At the same time, there are aspects of the Crimea crisis that do seem to reflect a certain impact of international law. Cynically enough, the strongest effect might be that we see Russia intervening ‘only’ in Crimea – not in Eastern Ukraine or Ukraine as a whole (for now). More directly, as Chris Borgen highlights, international law has forced Russia into a certain rhetoric of justification, even if it was initially a surprisingly shifting one. Perhaps those shifts stem from the fact that the Russian government itself was surprised that it needed to come up with justifications at all. Most importantly, the need to justify seems to have driven Russia into considerable secrecy. Operating through unmarked troops – as it seems to be doing – and declaring them Crimean self-defence units is designed to evade attribution, or at least to create enough uncertainty about it that denials become plausible. This suggests that Russia does care about its international audience (at least a bit), and knowing that international law matters for that audience it has chosen a less open form of invasion.

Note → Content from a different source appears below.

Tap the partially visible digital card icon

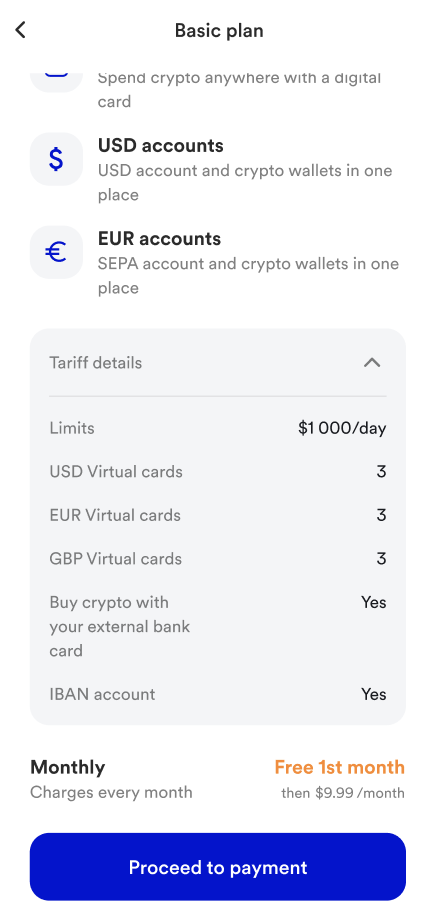(56, 78)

In its efforts at justification the Russian government has also managed to exploit certain points of uncertainty in international law. Its claim to protect Russian citizens from danger may lack a visible factual basis, but its rationale follows the practice of many (including Western) countries to undertake rescue operations for their own nationals without the consent of the country concerned – even if this practice is obviously in tension with the strictures of self-defence under the Charter (see Daniel Wisehart’s post on this). Russia’s second main claim, intervention upon invitation, exploits an opening created by earlier instances of intervention (especially in Western Africa), which equally relied on the consent of deposed, democratically-elected governments (see Zachary Vermeer on this). We may find this inconclusive as a matter of law, but the traditional position – that only a government in effective control can issue invitations to intervene – is certainly not as settled as it used to be. Likewise, the claim about self-determination and the right of Crimea to join Russia is no longer as difficult to make as it has been before Kosovo’s secession from Serbia. Claims to external self-determination are stronger now than they once were (see this piece by Rob Howse and Ruti Teitel), and even if the situation in Crimea does not present some of the characteristics often required by proponents of a right to secession (especially discrimination and systematic human rights violations) and completely eschews attempts at a negotiated settlement, Russia (and the pro-Russian rulers of Crimea) can use the greater state of flux in this area of law to present their case as arguable. The fact that Western countries supporting Kosovo didn’t put forward a rationale for the right to secession, except by pointing to the uniqueness of the case, did not help to clarify the law in this area.
Russia’s claims are overall weak, partly because they are based on problematic legal positions, partly because they rely on facts – supposed threats to Russians and Crimeans – which don’t seem to exist, and partly because they use a show procedure (a referendum convened within two weeks in the shadow of a military occupation) as a basis. Yet it is ironical that these claims have come into the realm of the arguable because traditional constraints in the law on the use of force and self-determination have been blurred by instances of liberal interventionism over the last two decades. The more formal classical rules have come under pressure by arguments from democracy (recognizing the continued relevance of a democratic government in exile), from rights (of individuals threatened by a crisis, calling for protection and intervention) and from liberal conceptions of political choice (the right to secede as an exercise of self-determination). As these rules become more elastic, they provide openings for abuse, and they more easily provide cover for the interventionist practices of powerful countries. Softening limitations on force, albeit for the sake of important values, always risks putting us on a slippery slope, and it might make the constraining effect of international law in this area – weak as it is in the first place – only weaker.